* _Texte du document_
------

Début octobre, à Lisbonne, l’exécutif de centre droit reconduit en mai a présenté son projet de budget 2026. Objectif affiché : avancer avec des comptes publics dans le vert, tout en promettant des hausses de pensions et des baisses d’impôts. De quoi surprendre, et donner envie de regarder de près les chiffres et la méthode qui se cache derrière ce cap.

Le Portugal projette des excédents budgétaires en 2025 et 2026

Selon le projet de budget de l’État pour 2026, le gouvernement table sur un excédent budgétaire de 0,3 % du PIB en 2025 et de 0,1 % en 2026, après un excédent de 0,5 % en 2024. La dette publique doit poursuivre sa décrue, de 93,6 % du PIB l’an dernier à 90,2 % en 2025, puis 87,8 % l’année prochaine. Une trajectoire qui s’inscrit dans un rétablissement amorcé depuis plusieurs années, et qui nourrit une confiance visible sur les marchés.

Côté activité, la croissance est attendue à 2 % cette année, puis 2,3 % en 2026, après 2,1 % l’an dernier. Le chômage doit reculer vers 6 % l’an prochain. Signe tangible de ce redressement, le pays emprunte moins cher que la France sur 10 ans, autour de 3,09 % contre 3,5 % pour l’Hexagone. Dans le même mouvement, Lisbonne prévoit d’augmenter les retraites et d’alléger la pression fiscale, quand, ailleurs en Europe, l’ambiance est plus contrastée : l’Irlande annonce rester dans le vert en 2026 avec un surplus de 5,1 milliards d’euros, quand l’Italie vise un déficit ramené à 3 % dès 2025 et 2,8 % en 2026.

La stratégie budgétaire du Portugal combine rigueur et attractivité

Comment y est-on arrivé ? L’histoire récente compte. Après la crise financière qui a viré en crise de la dette, le déficit public a culminé à 9,1 % du PIB en 2010, entraînant un plan de sauvetage BCE et FMI et une cure d’austérité sévère : privatisations de l’“EDF portugais” et de banques publiques, hausse de la TVA et de l’impôt sur le revenu, réduction stricte du nombre de fonctionnaires. À partir de 2015, la gauche a complété le dispositif par des taxes sur certains produits et le patrimoine immobilier des plus fortunés, et par des mesures de soutien à la demande. Un détail qui change tout.

------

* _Bloc de données_
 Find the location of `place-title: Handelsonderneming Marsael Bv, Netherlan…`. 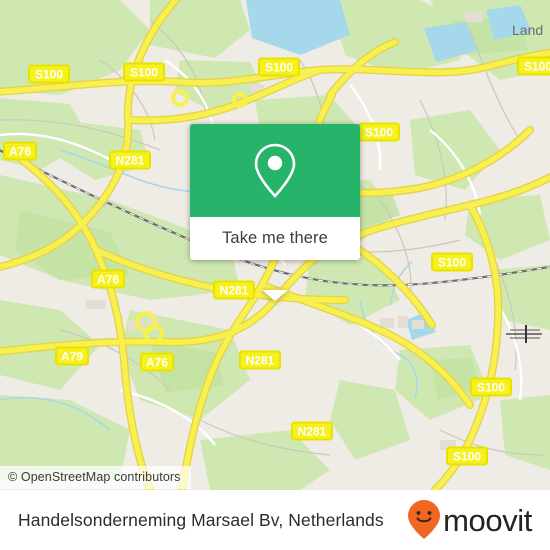

place-title: Handelsonderneming Marsael Bv, Netherlan… is located at coordinates (201, 520).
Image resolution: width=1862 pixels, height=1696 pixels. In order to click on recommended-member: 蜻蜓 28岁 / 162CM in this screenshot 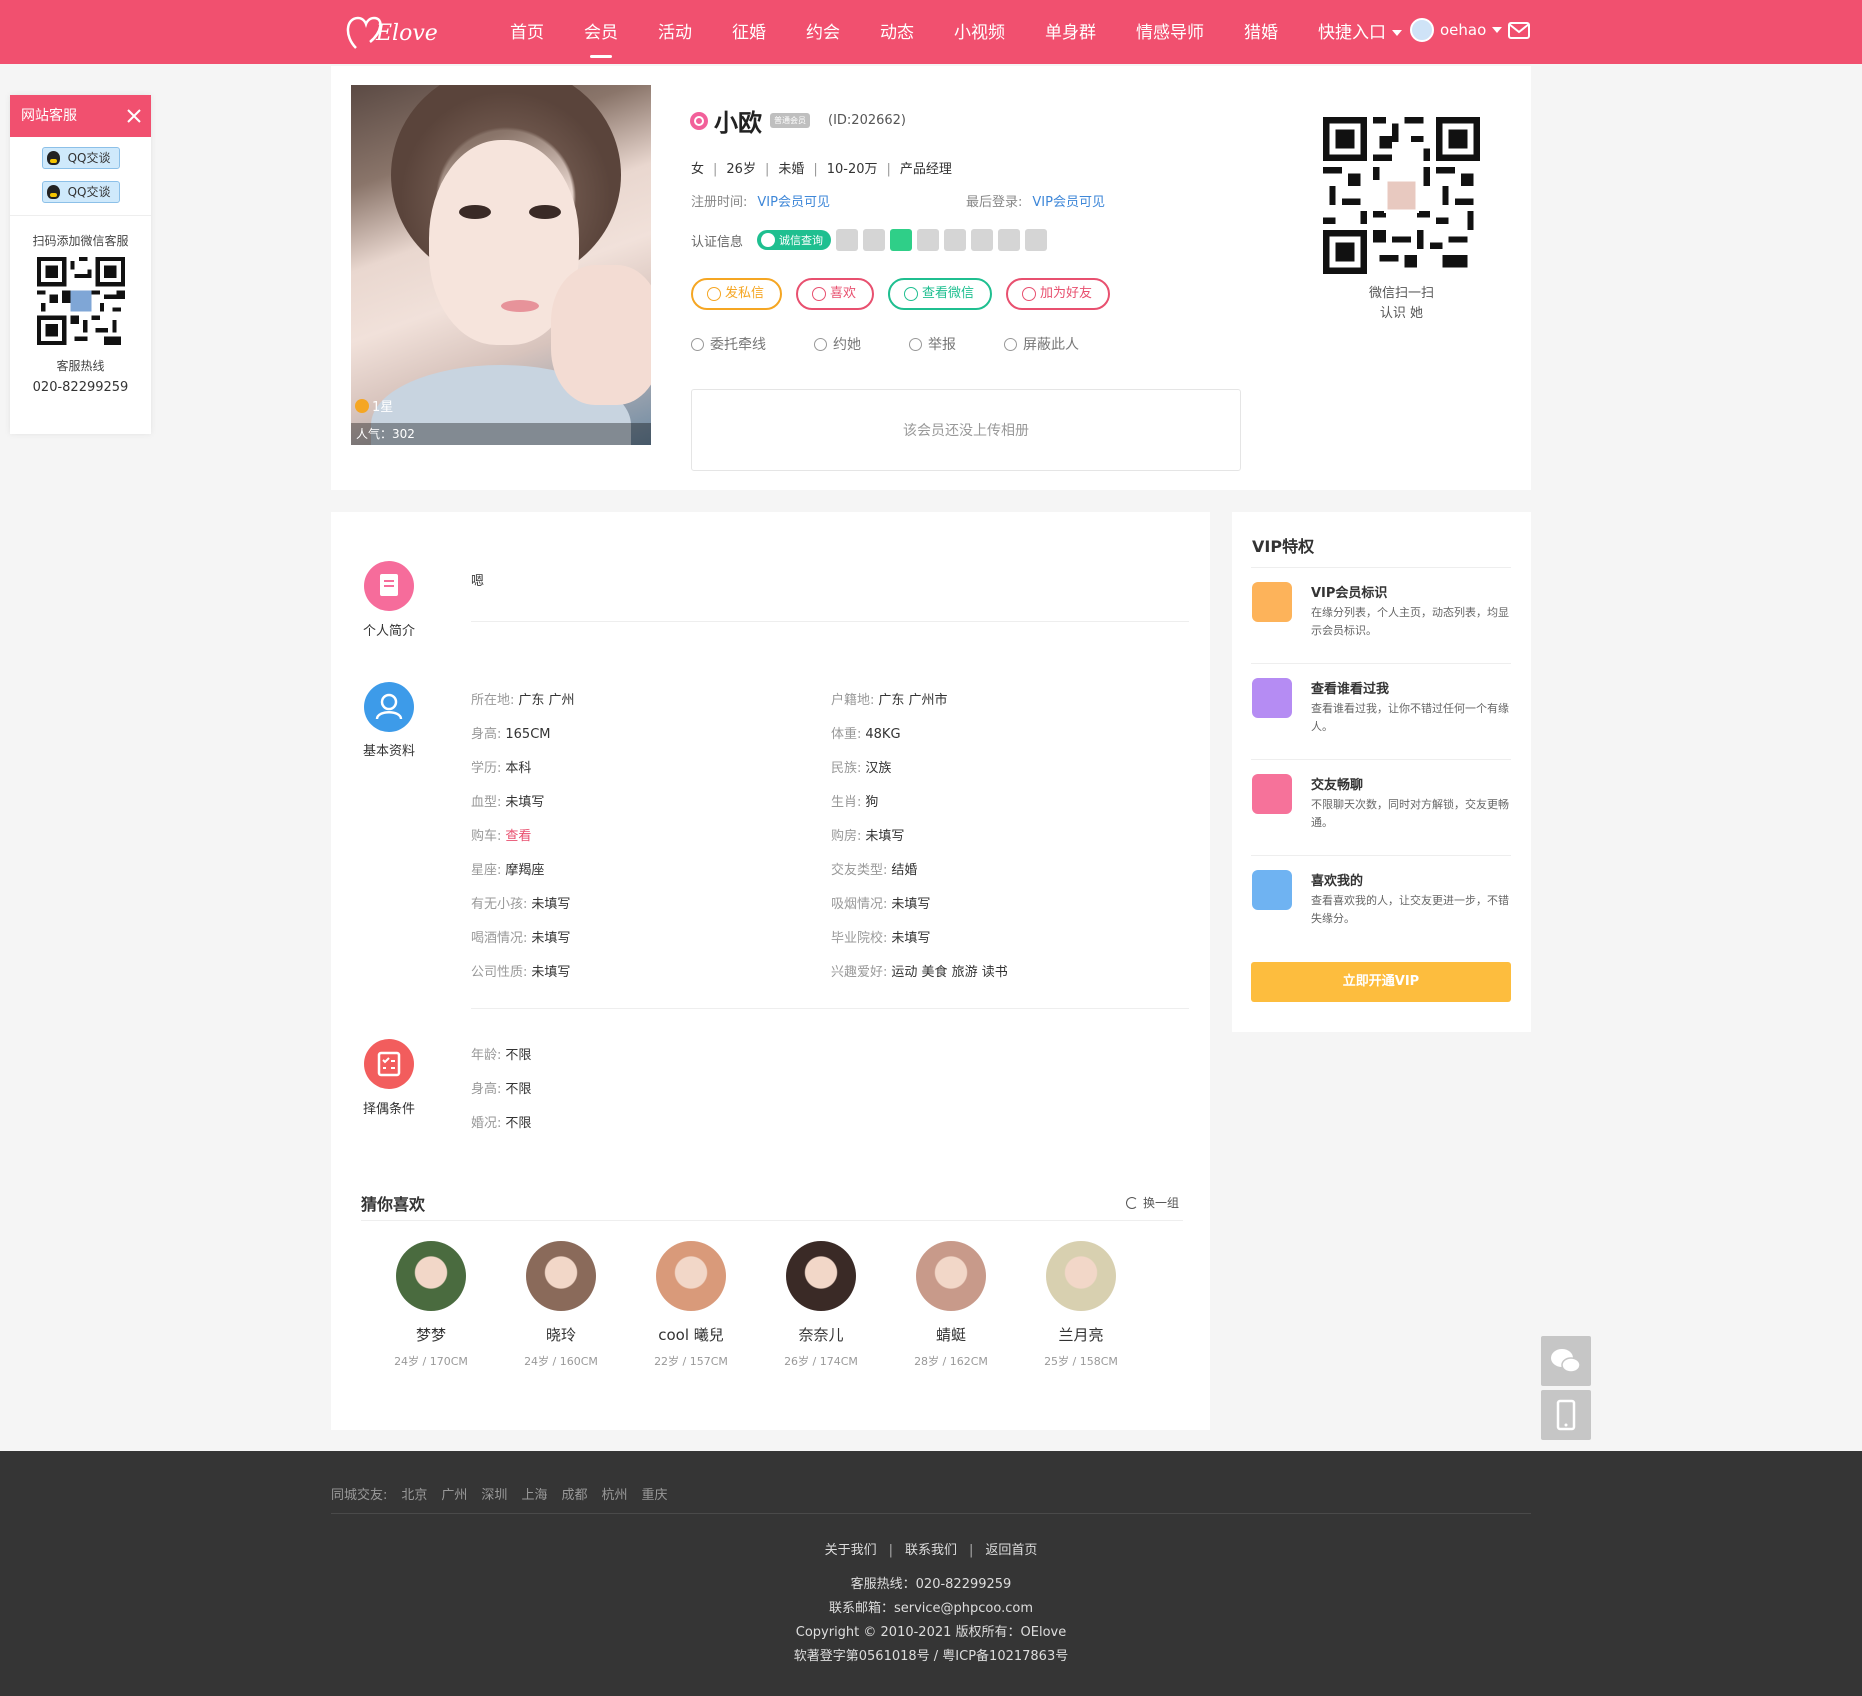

------

* _Détails de l'exercice_
Comment continuer le texte sur le budget portugais ? Rédigez sa suite à partir de la phrase « Un détail qui change tout. »

* _Zone de réponse_
La suite s’est jouée sur l’attractivité. Pour l’institut Rexecode, le résultat tient à une stratégie “privilégiant à la fois la croissance et le redressement des comptes publics”, selon l’institut Rexecode, cité par BFM TV. La période 2017-2019 est même qualifiée de “miracle économique portugais” par la Direction du Trésor, avec l’essor du tourisme, des incitations fiscales et des investissements étrangers. Le salaire minimum reste l’un des plus bas d’Europe occidentale, à 1 015 euros en 2025, ce qui attire des entreprises en quête de coûts contenus. Les liens avec la France sont denses : en 2022, deuxième investisseur étranger avec 17 milliards d’euros, 750 filiales employant 60 000 personnes, et des retraités séduits par les incitations d’hier.

Le logement toujours tendu

Et là, le revers apparaît. L’afflux de capitaux et de visiteurs a tendu le logement : depuis 2015, les prix ont grimpé de 124 %, avec encore +16 % au premier trimestre 2025. Une hausse qui profite surtout aux 10 % de ménages détenant la moitié des actifs immobiliers, quand les jeunes peinent à se loger et continuent d’émigrer. Un tiers des personnes nées au Portugal âgées de 15 à 39 ans vit à l’étranger, un chiffre qui pèse dans le débat public et sur le marché du travail.

Le contexte politique ajoute une part d’incertitude. Malgré ses excédents, le gouvernement de Luis Montenegro ne dispose pas de majorité absolue. Les dernières élections ont vu la progression du parti Chega, devenu deuxième force au Parlement. Pour faire passer son budget, l’exécutif devra obtenir l’abstention d’un des deux grands partis, sans pouvoir dissoudre l’Assemblée d’ici la fin du mandat, en mars prochain. Une équation budgétaire et parlementaire qui pourrait encore se compliquer si la pression immobilière et l’exode des jeunes restent au premier plan.